7 of the worst problems with recruitment

What is Wrong with Recruitment?

The selection and recruitment process used by nearly all medium and large sized organisations is broken, here are seven reasons why:

  1. Job Openings

When a position is coming open very often HR finds the Requirements section of the Job Description and without questioning who wrote them, whether they are up to date or if they are even relevant for the opening, uses these Requirements to open the search for candidates.  Often the Requirements include irrelevant qualification because managers want more highly qualified people on their teams to push their own status up.

Sometimes HR has defined every job in the organisation and assigned Essential Requirements to it which cannot be changed. Basically, things are done backwards – instead of focussing on searching for smart, capable people to do the work the focus is on finding people who match a list of bullet-points.

  1. Job Ads

Job ads are written in an unfriendly and dull language that tells jobseekers “Don’t waste our time unless you have every qualification listed here.” HR people generally know little or nothing about marketing and don’t understand that these job ads they post give a very clear impression of what is going on inside the company.
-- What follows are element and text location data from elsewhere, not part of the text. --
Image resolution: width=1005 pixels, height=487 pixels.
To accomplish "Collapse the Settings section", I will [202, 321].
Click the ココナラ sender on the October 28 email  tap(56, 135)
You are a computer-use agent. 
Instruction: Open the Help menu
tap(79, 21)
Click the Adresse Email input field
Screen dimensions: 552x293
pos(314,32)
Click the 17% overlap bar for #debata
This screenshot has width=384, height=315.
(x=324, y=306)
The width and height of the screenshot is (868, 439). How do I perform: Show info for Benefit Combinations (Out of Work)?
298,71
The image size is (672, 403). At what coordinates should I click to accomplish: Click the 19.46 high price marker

In a lot of ways job ads reflect the company culture more than anything that the marketing department produces.

Job ads often contain things which are insulting, things that should never be written like the phrase ‘Only successful applicants will be notified’. Just think about the message this sends about how the organisation cares about people! All jobs ads should be created by the marketing department with a clear instruction to promote the organisation’s culture.

  1. Application forms

Customers usually don’t complete long application forms but asking job applicants to do this is accepted as normal. As forms have moved online so they have got longer and longer and include ‘personal statements’ and other features which can take hours to complete. Why do companies do this? What message does it send? Why are jobseekers expected to take tests, complete questionnaires and tolerate delays and lack of communication that send the message: “You’re just another job-seeker, so just wait quietly.”

  1. Interviews

The interview process is broken. Having a conversation is the best way to get to know someone, we just know that because we are human beings. In a flowing conversation, we will see how a person’s mind works, but many interviewers keep such a tight grip on their interview script they fail to get to know the applicant at all and fail to make any kind of accurate assessment.
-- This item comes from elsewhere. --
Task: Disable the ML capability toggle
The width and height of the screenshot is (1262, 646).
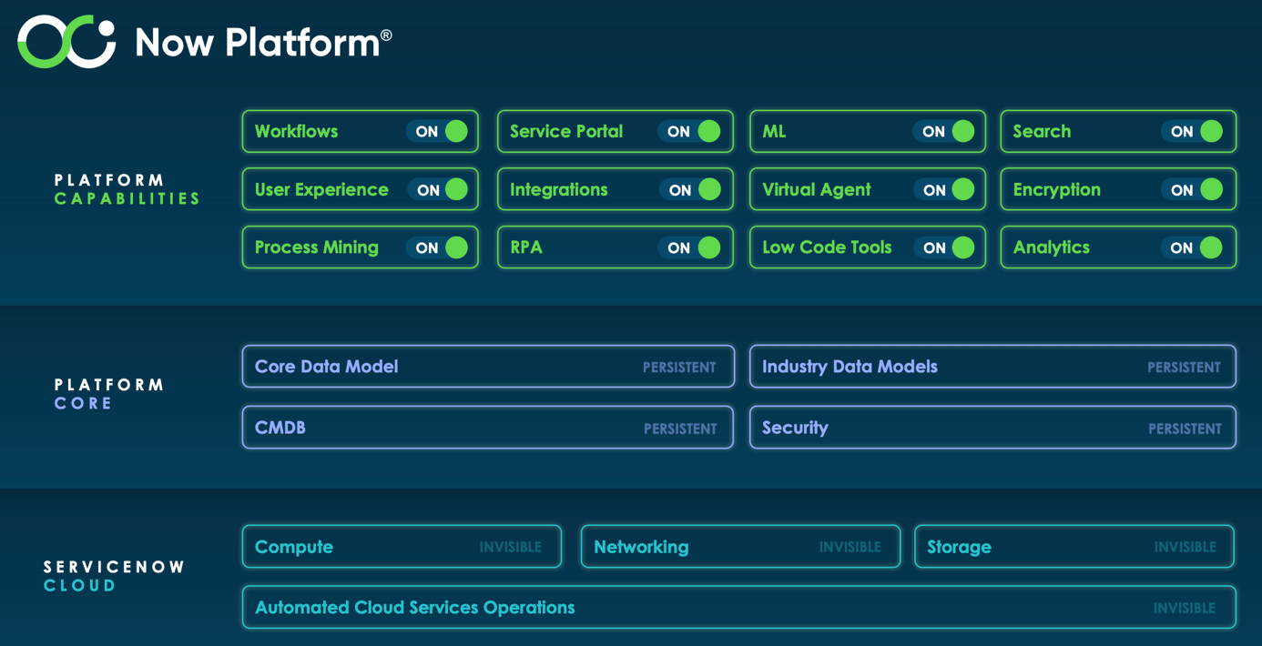Action: coord(946,131)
The most important skills that an interviewer needs are excellent conversational skills but how many do? A skilled interviewer leads a conversation along a path and above all else listens and observes. Is this what happened the last time you were interviewed?

  1. The Salary question

Why do we treat the subject of salary as something that a jobseeker must earn the right to discuss? Why doesn’t every job ad clearly state the salary range for the position?  The reason is clear, employers want to keep the negotiating advantage that an undisclosed salary range gives them. Again, ask yourself what this says about the employer and the company’s attitude to its employees.

  1. Applicant Tracking Systems (ATS)

Applicant Tracking Systems that use keyword-searching algorithms to screen CVs are old technology being used in a pointless, slow, expensive and self-defeating way. An employer will never hire great people by sifting keywords.  ATS technology has been around for twenty years or more but this lesson still hasn’t been learned.  Thankfully the best employers are now starting to use non-ATS recruiting tools, like using talent pools, recruiting pipelines and social networks.

  1. Bad messaging

At every stage of the recruitment process many employers send the clear message “We are the employer, and we are big and important. You are just a job applicant; you are small and unimportant.“ This message comes from a mindset which gets in the way of recruiting the best talent and it tells us that the organisation is not aware that it has to compete for the best talent.

So why do employers hang onto these broken recruitment processes which are so damaging?

Often it is because they have put a lot of time and money into the process they are using and they don’t want to change things now. They do it because the pain the broken recruitment system causes is “soft” pain. It’s only human pain so they cannot put a dollar figure next to it on a spreadsheet.

Often they do it because policies and administration systems reinforce themselves against outsiders, change and new ideas. Business leaders everywhere find it easier to complain about “talent shortages” than to look at their own actions – designing jobs that people can fill, and then finding those people.

It’s always easier to keep doing things – even negative and destructive ones that you have been doing forever than to stop, look, question and change.

From the jobseeker’s point of view, the clearest signs of a company’s culture and the value they place on people are the signs you’ll see in the recruitment and hiring process. You, as an applicant, should be shown respect, clear communication plus positive and clear messages that you are a valued person that this organisation wants to hire. If not, don’t take the job!